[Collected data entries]
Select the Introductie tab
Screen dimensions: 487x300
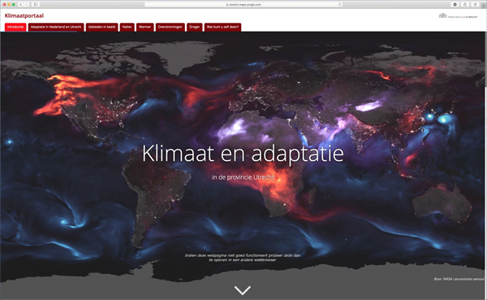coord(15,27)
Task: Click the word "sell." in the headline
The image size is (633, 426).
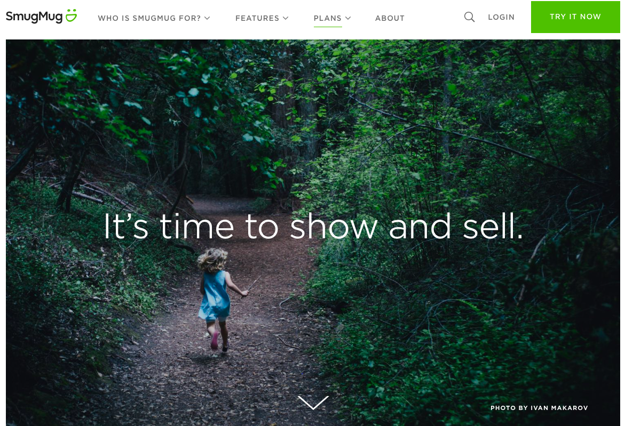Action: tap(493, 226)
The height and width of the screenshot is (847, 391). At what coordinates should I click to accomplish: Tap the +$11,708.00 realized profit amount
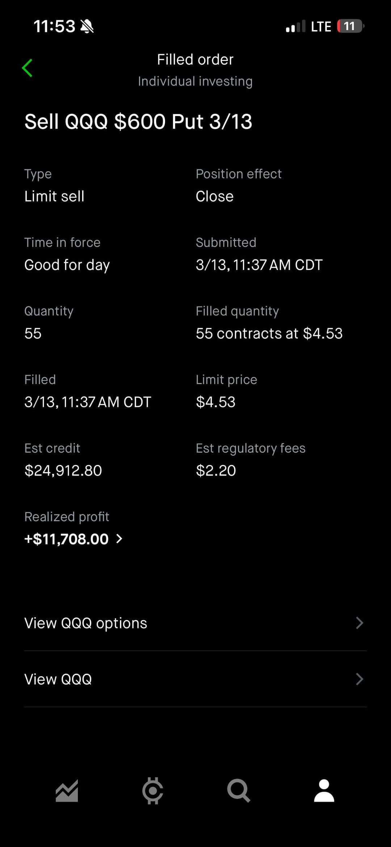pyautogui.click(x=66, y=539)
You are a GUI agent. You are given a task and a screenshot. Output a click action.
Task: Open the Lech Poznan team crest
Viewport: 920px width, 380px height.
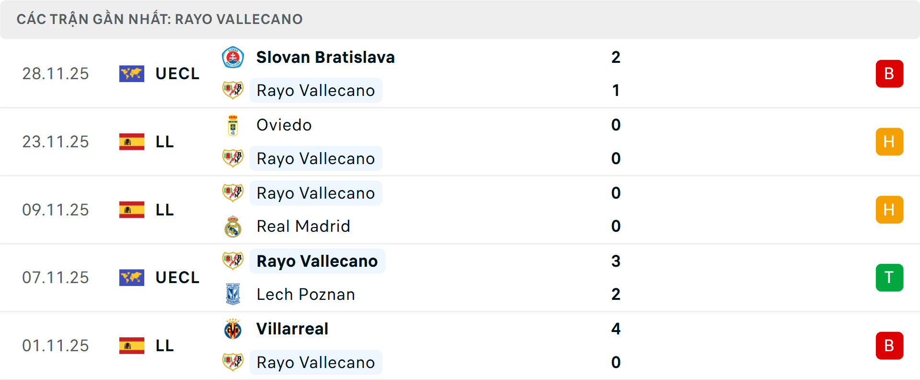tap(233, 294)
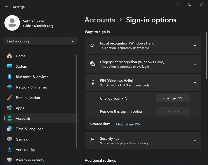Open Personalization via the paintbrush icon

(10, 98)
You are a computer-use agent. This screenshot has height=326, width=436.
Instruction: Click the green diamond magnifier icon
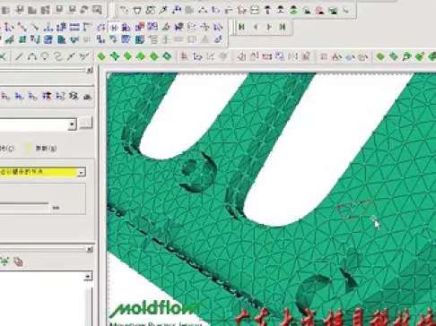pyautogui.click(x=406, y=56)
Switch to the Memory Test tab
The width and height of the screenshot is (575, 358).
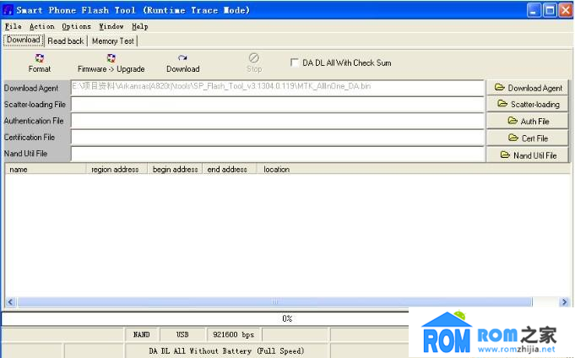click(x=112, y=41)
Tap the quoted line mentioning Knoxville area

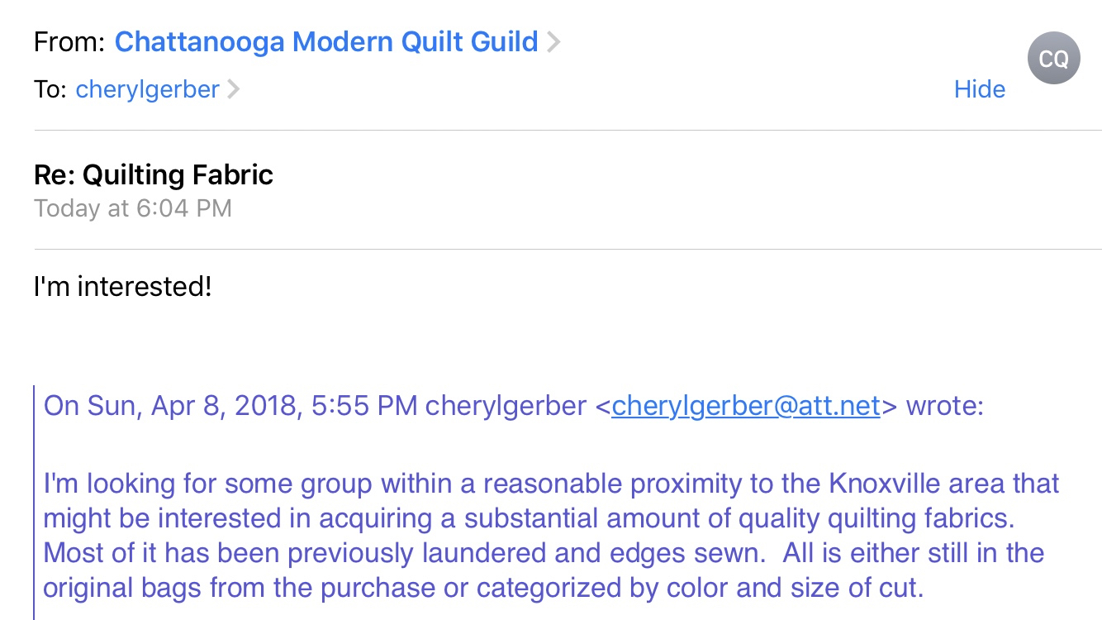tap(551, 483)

■ DIRECTIONS
Retype all entries exactly; omit pictures.

■ RESPONSE BELOW
Select the Introductie tab
Screen dimensions: 487x300
coord(15,27)
Task: Click the word "sell." in the headline
The image size is (633, 426).
Action: tap(493, 226)
The height and width of the screenshot is (847, 391). At what coordinates should I click to accomplish: Tap the +$11,708.00 realized profit amount
pyautogui.click(x=66, y=539)
You are a GUI agent. You are given a task and a screenshot. Output a click action.
Task: Open the Lech Poznan team crest
Viewport: 920px width, 380px height.
tap(233, 294)
Open Personalization via the paintbrush icon

(10, 98)
You are a computer-use agent. This screenshot has height=326, width=436.
Instruction: Click the green diamond magnifier icon
pyautogui.click(x=406, y=56)
Switch to the Memory Test tab
The width and height of the screenshot is (575, 358).
click(x=112, y=41)
Tap the quoted line mentioning Knoxville area

tap(551, 483)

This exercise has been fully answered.